Extracted information: Begin
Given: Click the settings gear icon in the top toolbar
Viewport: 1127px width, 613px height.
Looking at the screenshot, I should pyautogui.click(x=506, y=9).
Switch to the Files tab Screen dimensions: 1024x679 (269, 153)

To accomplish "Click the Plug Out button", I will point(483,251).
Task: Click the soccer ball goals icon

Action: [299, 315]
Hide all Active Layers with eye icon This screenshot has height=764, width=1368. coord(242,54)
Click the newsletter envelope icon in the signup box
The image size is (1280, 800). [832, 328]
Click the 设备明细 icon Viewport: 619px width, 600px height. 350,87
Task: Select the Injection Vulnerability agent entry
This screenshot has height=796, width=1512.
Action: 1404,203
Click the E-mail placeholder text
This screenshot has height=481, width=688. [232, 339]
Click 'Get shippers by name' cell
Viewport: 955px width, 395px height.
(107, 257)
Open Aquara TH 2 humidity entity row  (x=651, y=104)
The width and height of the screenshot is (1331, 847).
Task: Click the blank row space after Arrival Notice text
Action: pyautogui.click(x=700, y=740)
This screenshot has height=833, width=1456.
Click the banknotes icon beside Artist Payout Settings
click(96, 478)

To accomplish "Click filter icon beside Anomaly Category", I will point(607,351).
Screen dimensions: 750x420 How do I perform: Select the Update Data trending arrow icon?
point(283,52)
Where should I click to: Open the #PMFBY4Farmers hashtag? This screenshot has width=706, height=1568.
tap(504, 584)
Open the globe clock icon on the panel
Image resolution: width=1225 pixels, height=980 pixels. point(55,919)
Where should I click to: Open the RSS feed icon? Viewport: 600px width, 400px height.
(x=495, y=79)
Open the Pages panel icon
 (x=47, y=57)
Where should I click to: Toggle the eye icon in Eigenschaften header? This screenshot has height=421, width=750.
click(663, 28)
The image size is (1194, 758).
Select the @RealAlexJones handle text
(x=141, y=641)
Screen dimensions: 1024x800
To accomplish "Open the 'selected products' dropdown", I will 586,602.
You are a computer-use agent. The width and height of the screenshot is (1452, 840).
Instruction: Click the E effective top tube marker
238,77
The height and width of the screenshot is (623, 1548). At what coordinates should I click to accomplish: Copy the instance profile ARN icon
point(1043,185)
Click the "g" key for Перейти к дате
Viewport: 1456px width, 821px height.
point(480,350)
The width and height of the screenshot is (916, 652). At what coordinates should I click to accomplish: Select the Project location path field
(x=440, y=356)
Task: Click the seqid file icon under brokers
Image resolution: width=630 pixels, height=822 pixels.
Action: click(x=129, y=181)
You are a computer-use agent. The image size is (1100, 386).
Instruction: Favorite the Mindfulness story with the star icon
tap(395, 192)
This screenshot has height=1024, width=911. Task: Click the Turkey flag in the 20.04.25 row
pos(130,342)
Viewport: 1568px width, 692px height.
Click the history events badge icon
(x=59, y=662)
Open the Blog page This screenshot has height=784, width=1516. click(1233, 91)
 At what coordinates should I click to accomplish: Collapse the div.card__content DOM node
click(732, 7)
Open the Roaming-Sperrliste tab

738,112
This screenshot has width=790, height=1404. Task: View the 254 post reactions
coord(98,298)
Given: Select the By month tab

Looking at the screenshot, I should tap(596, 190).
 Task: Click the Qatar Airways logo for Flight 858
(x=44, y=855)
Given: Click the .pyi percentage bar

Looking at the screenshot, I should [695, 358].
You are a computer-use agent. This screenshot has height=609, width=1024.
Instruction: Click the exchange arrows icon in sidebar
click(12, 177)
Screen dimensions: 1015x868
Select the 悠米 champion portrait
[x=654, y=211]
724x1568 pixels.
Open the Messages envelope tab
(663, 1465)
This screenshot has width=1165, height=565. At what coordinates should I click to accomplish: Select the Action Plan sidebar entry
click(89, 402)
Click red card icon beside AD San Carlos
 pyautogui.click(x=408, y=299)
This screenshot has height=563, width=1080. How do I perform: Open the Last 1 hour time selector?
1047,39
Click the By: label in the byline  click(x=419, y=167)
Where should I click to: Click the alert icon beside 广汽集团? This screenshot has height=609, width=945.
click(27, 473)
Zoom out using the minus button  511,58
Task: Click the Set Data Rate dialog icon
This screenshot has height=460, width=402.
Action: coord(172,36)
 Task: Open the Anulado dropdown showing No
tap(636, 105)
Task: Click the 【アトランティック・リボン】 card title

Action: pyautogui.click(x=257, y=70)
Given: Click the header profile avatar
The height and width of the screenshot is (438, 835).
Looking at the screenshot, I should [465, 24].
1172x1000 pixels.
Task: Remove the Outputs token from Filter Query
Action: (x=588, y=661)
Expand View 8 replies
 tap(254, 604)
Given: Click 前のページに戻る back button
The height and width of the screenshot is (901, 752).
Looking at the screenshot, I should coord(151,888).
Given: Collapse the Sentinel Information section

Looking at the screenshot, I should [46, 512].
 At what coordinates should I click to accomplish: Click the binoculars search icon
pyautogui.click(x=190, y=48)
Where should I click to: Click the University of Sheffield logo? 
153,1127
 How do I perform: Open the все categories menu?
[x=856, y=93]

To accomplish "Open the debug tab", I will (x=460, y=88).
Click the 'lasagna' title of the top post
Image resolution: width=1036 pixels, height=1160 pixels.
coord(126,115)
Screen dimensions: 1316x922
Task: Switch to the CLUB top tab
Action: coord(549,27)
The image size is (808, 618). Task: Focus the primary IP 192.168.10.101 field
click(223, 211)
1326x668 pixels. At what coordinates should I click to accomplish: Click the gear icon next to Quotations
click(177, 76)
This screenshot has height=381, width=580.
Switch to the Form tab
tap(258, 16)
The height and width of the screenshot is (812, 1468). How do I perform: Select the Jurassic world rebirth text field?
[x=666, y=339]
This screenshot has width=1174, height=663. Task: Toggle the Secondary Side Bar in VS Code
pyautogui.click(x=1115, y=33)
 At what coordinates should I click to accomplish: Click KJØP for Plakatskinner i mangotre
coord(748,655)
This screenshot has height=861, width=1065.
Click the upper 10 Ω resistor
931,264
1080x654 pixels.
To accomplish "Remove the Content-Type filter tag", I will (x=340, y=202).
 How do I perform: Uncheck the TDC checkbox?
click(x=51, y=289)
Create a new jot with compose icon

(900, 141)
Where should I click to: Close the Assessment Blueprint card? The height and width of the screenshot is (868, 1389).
Extracted information: End
Problem statement
Type out the material again, matching every line.

Answer space
Given: Click the settings gear icon in the top toolbar
Viewport: 1127px width, 613px height.
Looking at the screenshot, I should pyautogui.click(x=506, y=9).
Switch to the Files tab Screen dimensions: 1024x679 (269, 153)

To accomplish "Click the Plug Out button", I will point(483,251).
Task: Click the soccer ball goals icon

Action: [299, 315]
Hide all Active Layers with eye icon This screenshot has height=764, width=1368. coord(242,54)
Click the newsletter envelope icon in the signup box
The image size is (1280, 800). [832, 328]
Click the 设备明细 icon Viewport: 619px width, 600px height. 350,87
Task: Select the Injection Vulnerability agent entry
This screenshot has height=796, width=1512.
Action: 1404,203
Click the E-mail placeholder text
This screenshot has height=481, width=688. [232, 339]
Click 'Get shippers by name' cell
Viewport: 955px width, 395px height.
(107, 257)
Open Aquara TH 2 humidity entity row  (x=651, y=104)
The width and height of the screenshot is (1331, 847).
Task: Click the blank row space after Arrival Notice text
Action: pyautogui.click(x=700, y=740)
This screenshot has height=833, width=1456.
Click the banknotes icon beside Artist Payout Settings
click(96, 478)

To accomplish "Click filter icon beside Anomaly Category", I will point(607,351).
Screen dimensions: 750x420 How do I perform: Select the Update Data trending arrow icon?
point(283,52)
Where should I click to: Open the #PMFBY4Farmers hashtag? This screenshot has width=706, height=1568.
tap(504, 584)
Open the globe clock icon on the panel
Image resolution: width=1225 pixels, height=980 pixels. point(55,919)
Where should I click to: Open the RSS feed icon? Viewport: 600px width, 400px height.
(x=495, y=79)
Open the Pages panel icon
 (x=47, y=57)
Where should I click to: Toggle the eye icon in Eigenschaften header? This screenshot has height=421, width=750.
click(663, 28)
The image size is (1194, 758).
Select the @RealAlexJones handle text
(x=141, y=641)
Screen dimensions: 1024x800
To accomplish "Open the 'selected products' dropdown", I will 586,602.
You are a computer-use agent. The width and height of the screenshot is (1452, 840).
Instruction: Click the E effective top tube marker
238,77
The height and width of the screenshot is (623, 1548). At what coordinates should I click to accomplish: Copy the instance profile ARN icon
point(1043,185)
Click the "g" key for Перейти к дате
Viewport: 1456px width, 821px height.
point(480,350)
The width and height of the screenshot is (916, 652). At what coordinates should I click to accomplish: Select the Project location path field
(x=440, y=356)
Task: Click the seqid file icon under brokers
Image resolution: width=630 pixels, height=822 pixels.
Action: click(x=129, y=181)
You are a computer-use agent. The image size is (1100, 386).
Instruction: Favorite the Mindfulness story with the star icon
tap(395, 192)
This screenshot has height=1024, width=911. Task: Click the Turkey flag in the 20.04.25 row
pos(130,342)
Viewport: 1568px width, 692px height.
Click the history events badge icon
(x=59, y=662)
Open the Blog page This screenshot has height=784, width=1516. click(1233, 91)
 At what coordinates should I click to accomplish: Collapse the div.card__content DOM node
click(732, 7)
Open the Roaming-Sperrliste tab

738,112
This screenshot has width=790, height=1404. Task: View the 254 post reactions
coord(98,298)
Given: Select the By month tab

Looking at the screenshot, I should tap(596, 190).
 Task: Click the Qatar Airways logo for Flight 858
(x=44, y=855)
Given: Click the .pyi percentage bar

Looking at the screenshot, I should [695, 358].
You are a computer-use agent. This screenshot has height=609, width=1024.
Instruction: Click the exchange arrows icon in sidebar
click(12, 177)
Screen dimensions: 1015x868
Select the 悠米 champion portrait
[x=654, y=211]
724x1568 pixels.
Open the Messages envelope tab
(663, 1465)
This screenshot has width=1165, height=565. At what coordinates should I click to accomplish: Select the Action Plan sidebar entry
click(89, 402)
Click red card icon beside AD San Carlos
 pyautogui.click(x=408, y=299)
This screenshot has height=563, width=1080. How do I perform: Open the Last 1 hour time selector?
1047,39
Click the By: label in the byline  click(x=419, y=167)
Where should I click to: Click the alert icon beside 广汽集团? This screenshot has height=609, width=945.
click(27, 473)
Zoom out using the minus button  511,58
Task: Click the Set Data Rate dialog icon
This screenshot has height=460, width=402.
Action: coord(172,36)
 Task: Open the Anulado dropdown showing No
tap(636, 105)
Task: Click the 【アトランティック・リボン】 card title

Action: pyautogui.click(x=257, y=70)
Given: Click the header profile avatar
The height and width of the screenshot is (438, 835).
Looking at the screenshot, I should [465, 24].
1172x1000 pixels.
Task: Remove the Outputs token from Filter Query
Action: (x=588, y=661)
Expand View 8 replies
 tap(254, 604)
Given: Click 前のページに戻る back button
The height and width of the screenshot is (901, 752).
Looking at the screenshot, I should coord(151,888).
Given: Collapse the Sentinel Information section

Looking at the screenshot, I should [46, 512].
 At what coordinates should I click to accomplish: Click the binoculars search icon
pyautogui.click(x=190, y=48)
Where should I click to: Click the University of Sheffield logo? 
153,1127
 How do I perform: Open the все categories menu?
[x=856, y=93]

To accomplish "Open the debug tab", I will (x=460, y=88).
Click the 'lasagna' title of the top post
Image resolution: width=1036 pixels, height=1160 pixels.
coord(126,115)
Screen dimensions: 1316x922
Task: Switch to the CLUB top tab
Action: coord(549,27)
The image size is (808, 618). Task: Focus the primary IP 192.168.10.101 field
click(223, 211)
1326x668 pixels. At what coordinates should I click to accomplish: Click the gear icon next to Quotations
click(177, 76)
This screenshot has height=381, width=580.
Switch to the Form tab
tap(258, 16)
The height and width of the screenshot is (812, 1468). How do I perform: Select the Jurassic world rebirth text field?
[x=666, y=339]
This screenshot has width=1174, height=663. Task: Toggle the Secondary Side Bar in VS Code
pyautogui.click(x=1115, y=33)
 At what coordinates should I click to accomplish: Click KJØP for Plakatskinner i mangotre
coord(748,655)
This screenshot has height=861, width=1065.
Click the upper 10 Ω resistor
931,264
1080x654 pixels.
To accomplish "Remove the Content-Type filter tag", I will (x=340, y=202).
 How do I perform: Uncheck the TDC checkbox?
click(x=51, y=289)
Create a new jot with compose icon

(900, 141)
Where should I click to: Close the Assessment Blueprint card? The height and width of the screenshot is (868, 1389).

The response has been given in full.